Les chevaux atteints du syndrome métabolique n’ayant pas été diagnostiqué ou traité présenteront des modifications internes au niveau de leurs pieds. Toutefois, on ne suspectera pas la laminite chez chez chevaux, car ils n’ont pas d’épisode douloureux aigu. [5] Chez ces cas, le premier épisode de laminite aiguë est en fait l’aboutissement de mois ou d’années de dommages.
Fourbure versus laminite
Les non-spécialistes utilisent souvent les termes « fourbure » et « laminite » de façon interchangeable bien que ces derniers ne soient pas synonymes. La fourbure se produit lorsque l’os du pied du cheval s’est effondré ou a pivoté, ce qui indique un cas plus grave ou chronique de laminite.
Causes de la laminite
Il existe trois types principaux de laminite :
La laminite endocrinopathique
La laminite endocrinopathique, qui inclut la laminite associée aux pâturages, représente au moins 90 % des cas. L’allongement et l’affaiblissement anormaux des lamelles sont dus à un taux élevé d’insuline. Il a été démontré que ce type de laminite n’est pas déclenché par une réaction inflammatoire. [6]

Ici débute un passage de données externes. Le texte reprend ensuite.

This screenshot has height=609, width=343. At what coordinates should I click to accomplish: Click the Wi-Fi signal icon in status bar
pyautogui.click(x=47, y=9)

La laminite associée à la septicémie
La laminite associée à la septicémie, qui survient en cas d’inflammation systémique sévère, est associée à une maladie grave et à la production d’endotoxines bactériennes. Des exemples incluent la salmonellose, les coliques, la gourme bâtarde, la fièvre équine du Potomac et la rétention placentaire.
La laminite causée par une surcharge expérimentale en fructane ou le scénario du « cheval qui a trouvé le sac de moulée » est également déclenchée par une réponse inflammatoire systémique lorsque des sous-produits bactériens pénètrent dans le sang via la muqueuse intestinale endommagée.
La laminite du membre porteur
La laminite du membre porteur, la forme la moins fréquente de laminite, survient chez les chevaux souffrant d’une boiterie qui empêche de porter du poids sur le membre blessé. La laminite se développe dans le membre porteur opposé suite à une surcharge de poids excessive et prolongée. Un exemple bien connu de ce type de laminite est Barbaro, un gagnant du Kentucky Derby, qui a été euthanasié après avoir développé une laminite du membre suite à une intervention chirurgicale visant à réparer une fracture dans un membre antérieur. [2]
D’autres scénarios peuvent déclencher la laminite incluent : [3]
- « La fourbure de route » ou des forces d’impact excessives sur des surfaces dures, des scénarios qui sont plus fréquents chez les chevaux d’attelage.
- La résistance à l’insuline induite par la gestation
- La pénétration de toxines dans l’organisme, par exemple suite à une morsure de serpent
- Une litière contenant des copeaux de noyer noir. Une quantité aussi faible que 10 % de résidus de noyer noir dans la litière peut entraîner la laminite. [4]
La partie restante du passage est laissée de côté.